Located in proximity to active mines in Sudbury, Ontario, the Centre will provide a development and testing site where large samples of waste materials can be brought for pre-processing and treatment.
The Centre will respond to the urgent need for innovative solutions that transform mine waste from environmental hazard to economic opportunity through economically sustainable mine waste strategies.
The Centre will accelerate the development, commercialization, and regulatory uptake of alternative green technologies in mine waste treatment by providing crucial infrastructure and expertise in three critical areas:
- Process and scale-up from bench to pilot
- Commercialization, de-risking, adoption, and implementation
- Highly-qualified personnel (HQP) training.
With pilot-scale facilities and world-class expertise, the Centre develops biotechnologies for use in real-world sites to improve the environmental and economic sustainability of mining and related sectors.

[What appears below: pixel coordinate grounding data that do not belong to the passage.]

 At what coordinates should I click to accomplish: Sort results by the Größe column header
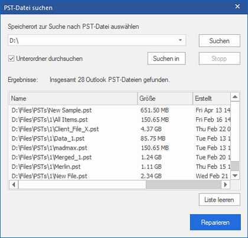[x=165, y=98]
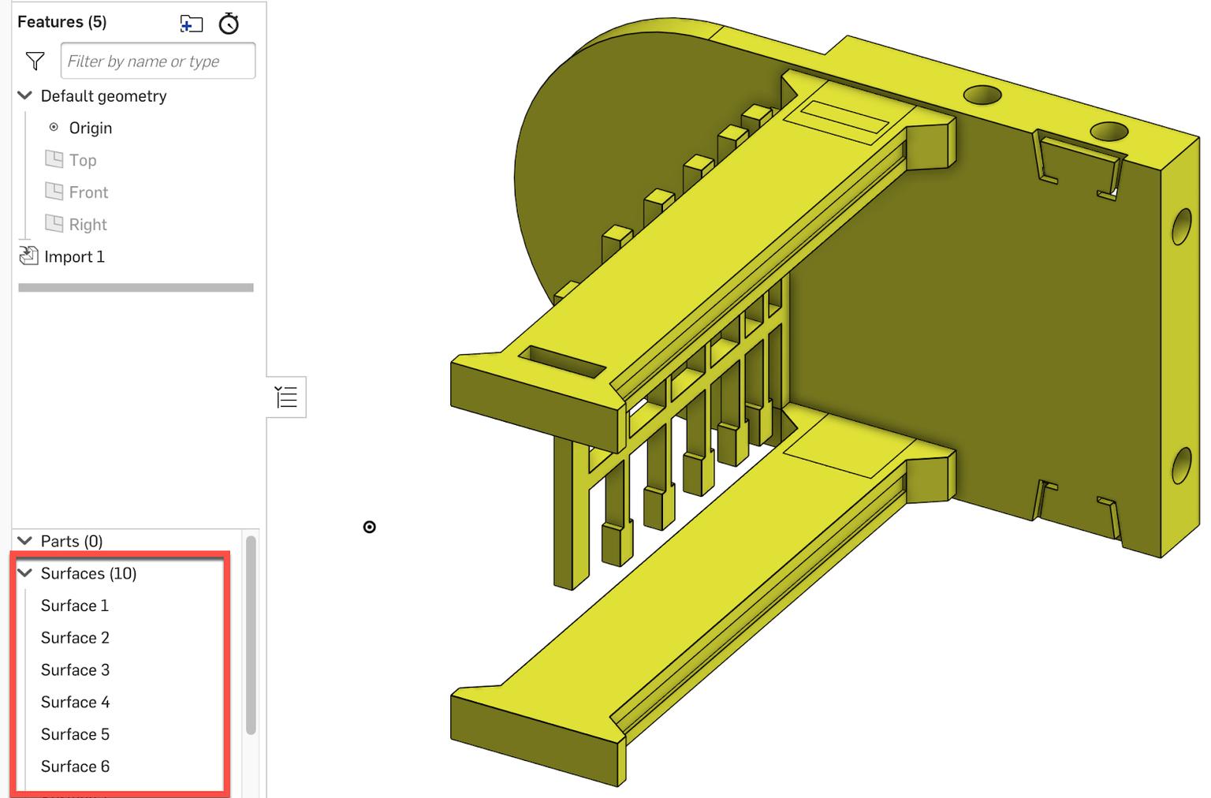Select Surface 1 in the surfaces list
The width and height of the screenshot is (1211, 798).
[x=75, y=605]
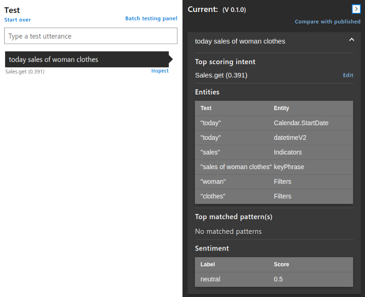Click the neutral sentiment row
Image resolution: width=365 pixels, height=297 pixels.
pyautogui.click(x=274, y=279)
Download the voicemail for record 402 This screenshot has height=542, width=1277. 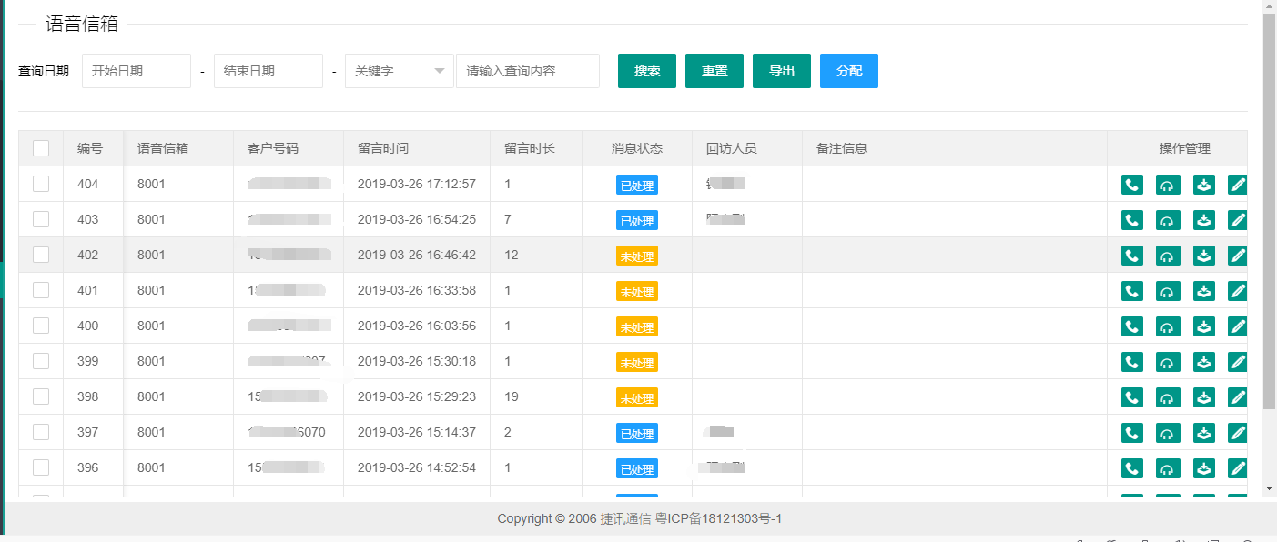point(1203,256)
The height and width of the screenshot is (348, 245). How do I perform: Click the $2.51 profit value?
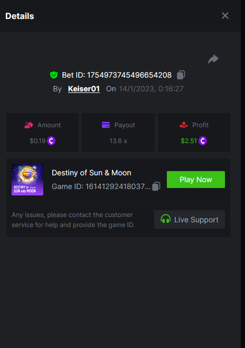pos(189,141)
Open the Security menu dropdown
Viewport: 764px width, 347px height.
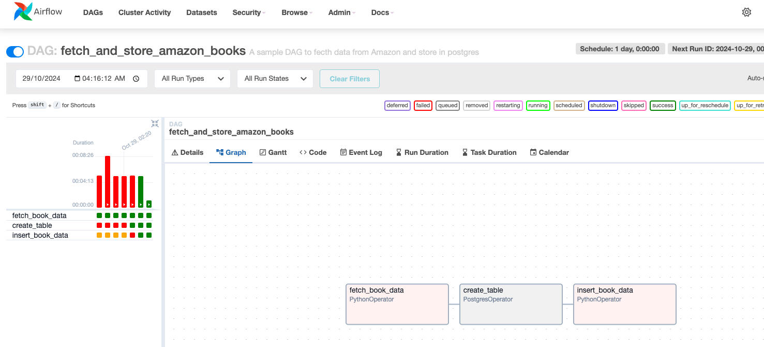coord(249,12)
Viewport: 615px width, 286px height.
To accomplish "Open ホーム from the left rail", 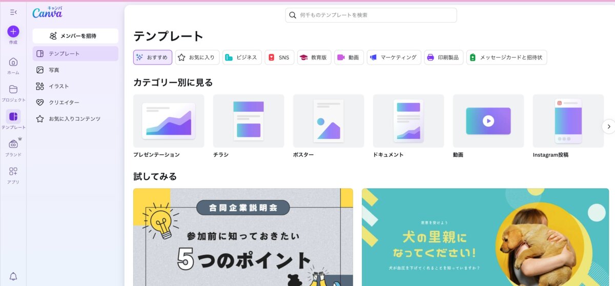I will click(x=13, y=62).
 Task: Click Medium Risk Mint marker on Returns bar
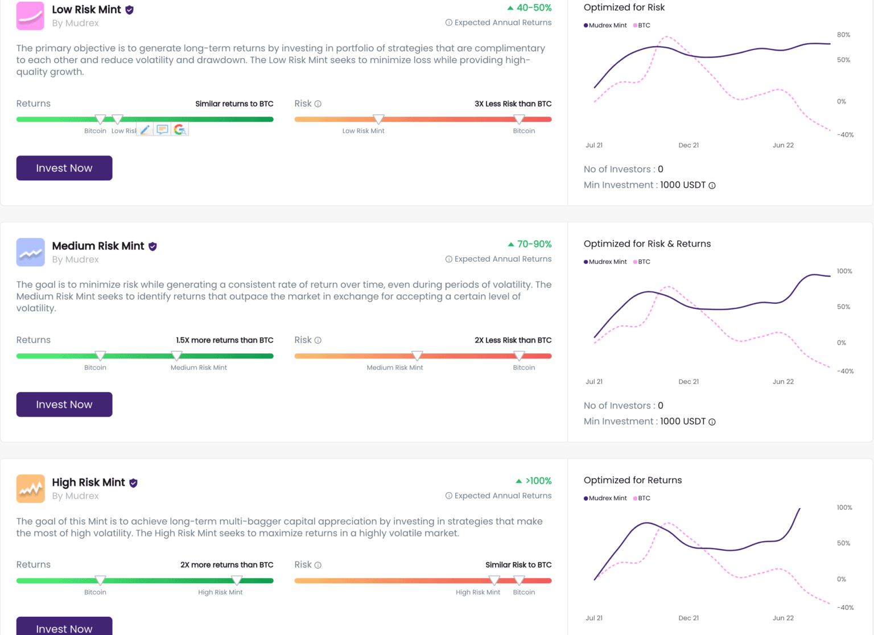tap(176, 356)
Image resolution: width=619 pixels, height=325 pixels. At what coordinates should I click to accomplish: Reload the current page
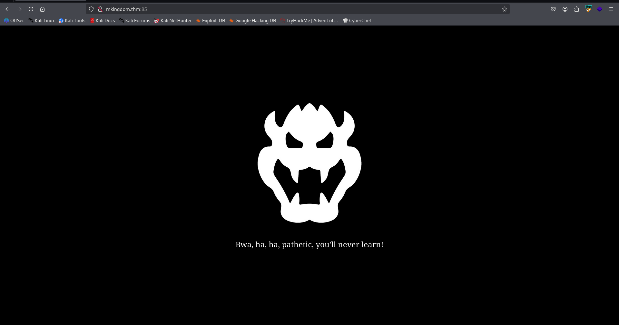[x=31, y=9]
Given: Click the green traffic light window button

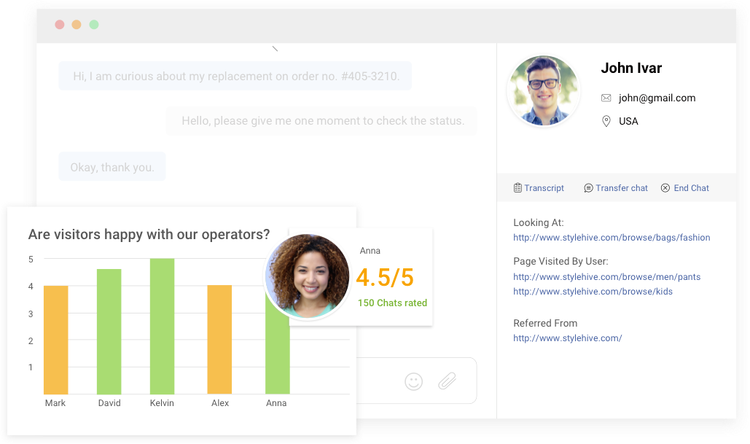Looking at the screenshot, I should pos(93,24).
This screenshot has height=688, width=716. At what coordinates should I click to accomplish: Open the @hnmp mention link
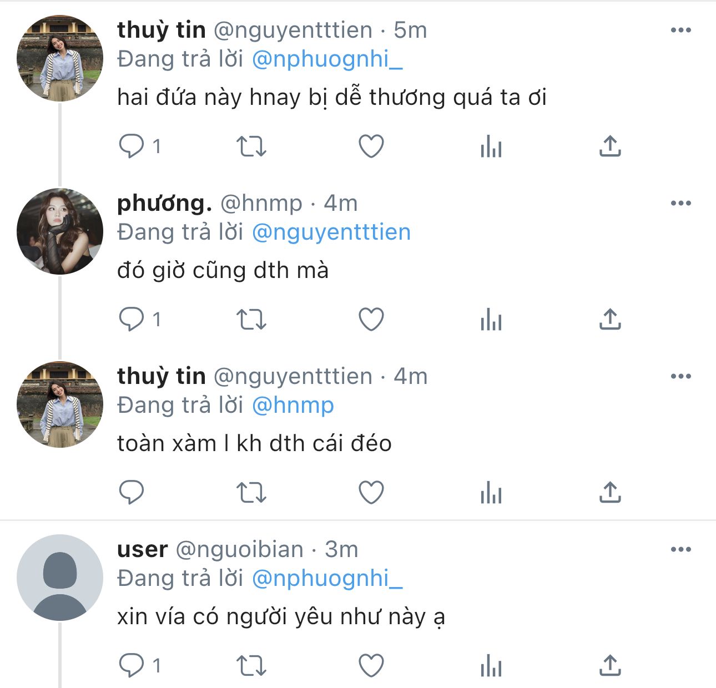coord(293,406)
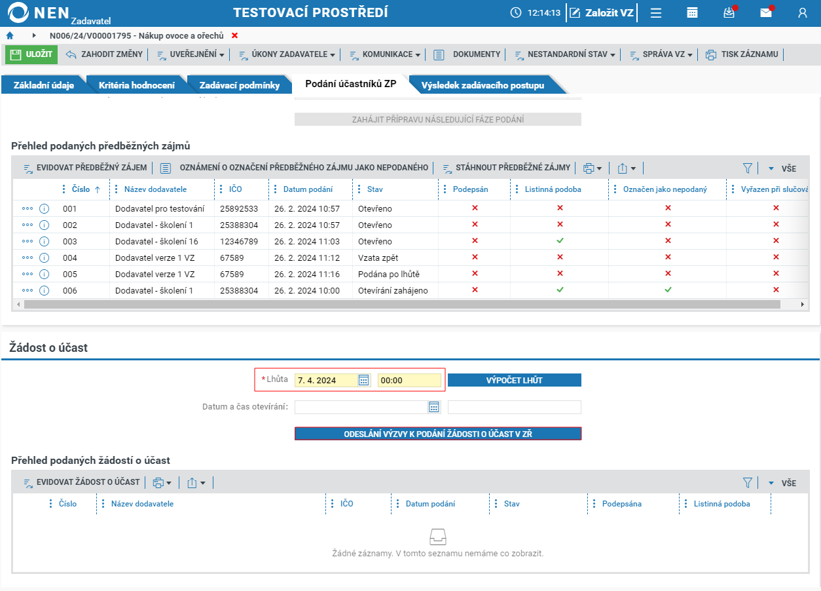Click the Lhůta time field showing 00:00
This screenshot has width=821, height=591.
coord(409,380)
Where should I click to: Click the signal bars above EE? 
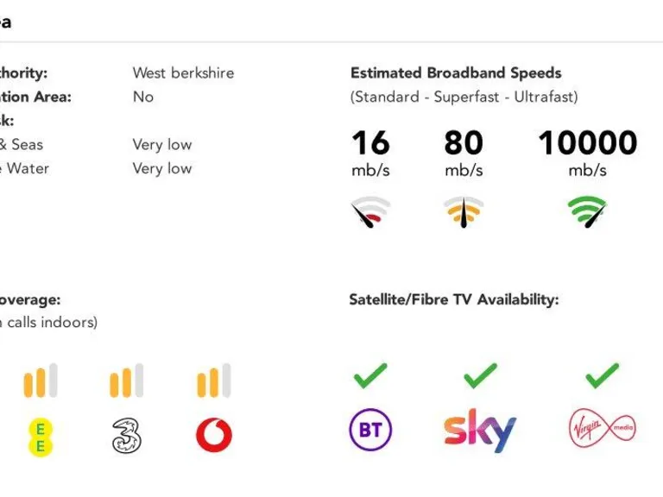(x=40, y=381)

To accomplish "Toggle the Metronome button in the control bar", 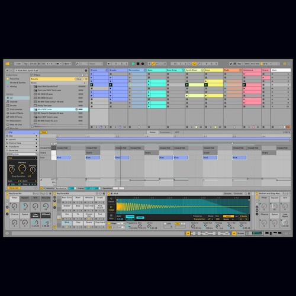I will point(57,64).
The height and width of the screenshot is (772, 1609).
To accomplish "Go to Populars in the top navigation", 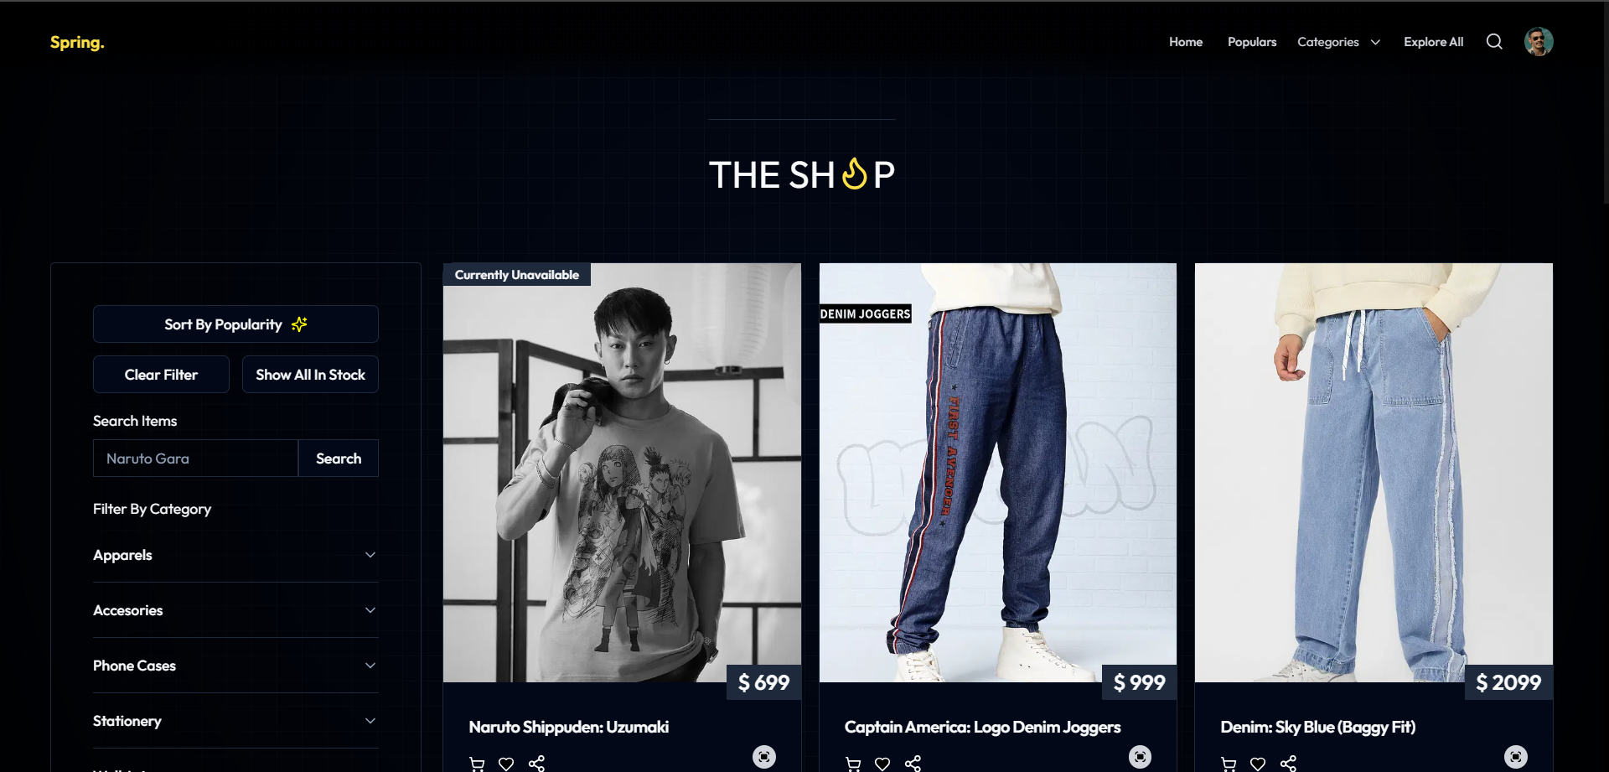I will point(1252,42).
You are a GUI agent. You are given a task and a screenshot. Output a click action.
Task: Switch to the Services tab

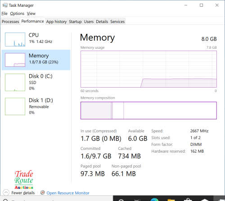click(x=117, y=22)
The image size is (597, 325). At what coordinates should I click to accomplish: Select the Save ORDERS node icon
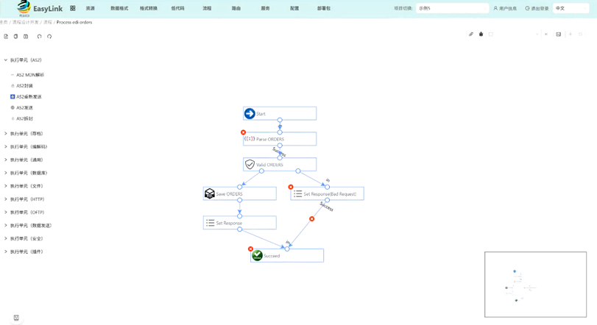(x=210, y=193)

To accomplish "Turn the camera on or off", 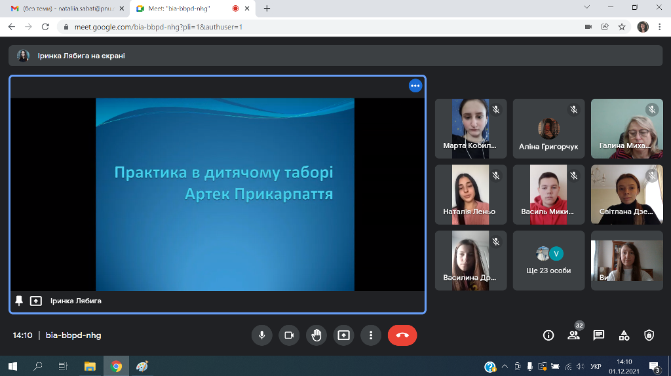I will [288, 335].
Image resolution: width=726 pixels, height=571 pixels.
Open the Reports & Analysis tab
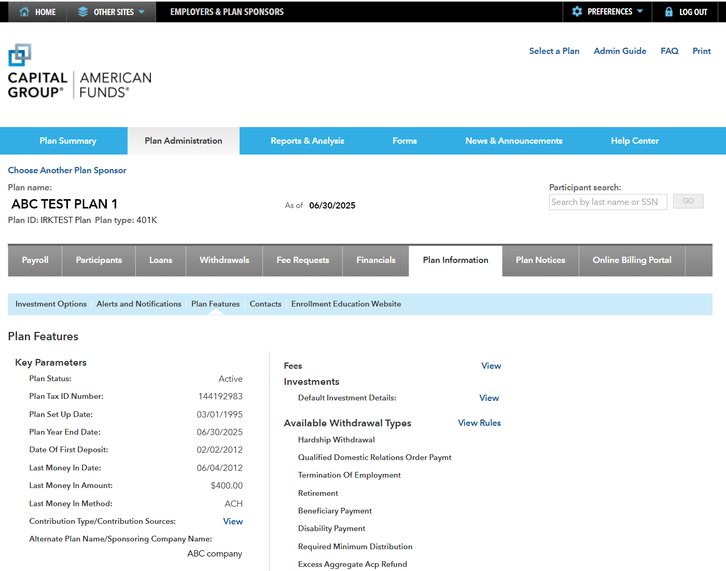tap(308, 141)
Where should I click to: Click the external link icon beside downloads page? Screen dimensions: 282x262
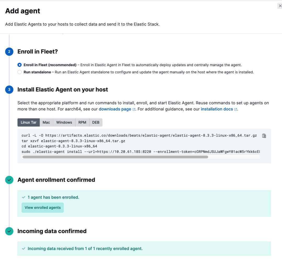134,109
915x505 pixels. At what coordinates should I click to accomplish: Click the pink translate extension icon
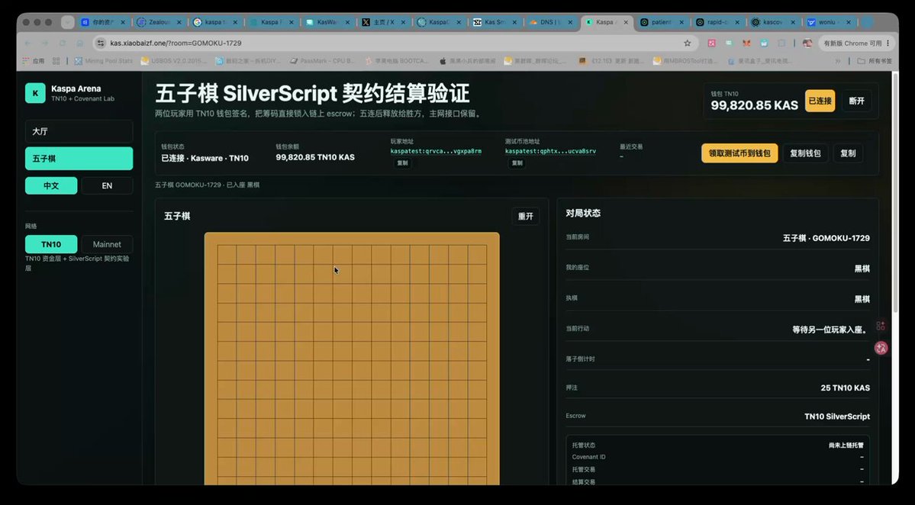click(711, 43)
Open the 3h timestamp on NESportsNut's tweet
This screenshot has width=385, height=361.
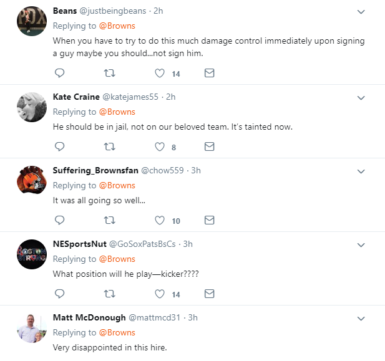[188, 244]
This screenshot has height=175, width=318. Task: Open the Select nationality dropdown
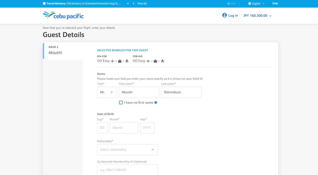(127, 150)
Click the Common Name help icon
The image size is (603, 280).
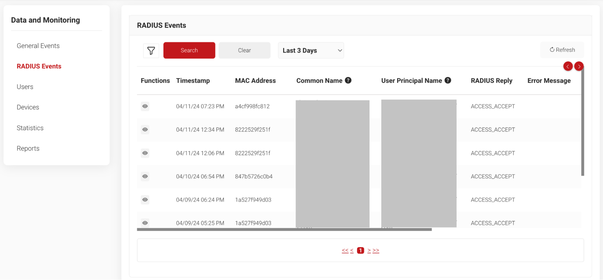point(348,80)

The Centre is a catalyst for transforming bench mine waste biotechnologies into commercial applications.
Target Processes and Outputs
Mine waste processing
- Legacy or newly generated
- Liquids and solids (e.g. tailings, waste rock, slag)
- Driven by OMICS data, methods, and applications
- Copper, nickel, cobalt, gold
- Sulfate, arsenic
A total capital investment of $17.3 million commencing 2023-24 is required to launch construction of this important project.
MIRARCO is seeking support from municipal, provincial, and federal partners to help build and equip the Centre. Once constructed, the facility will rapidly begin to generate revenues from its suite of memberships, services, and programs.
Canada needs critical minerals to support its transition to a low-carbon economy. It also faces significant environmental and financial liabilities associated with traditional mining practices.
Mining biotechnologies (including bioremediation and biobeaching) offer innovative solutions to these challenges.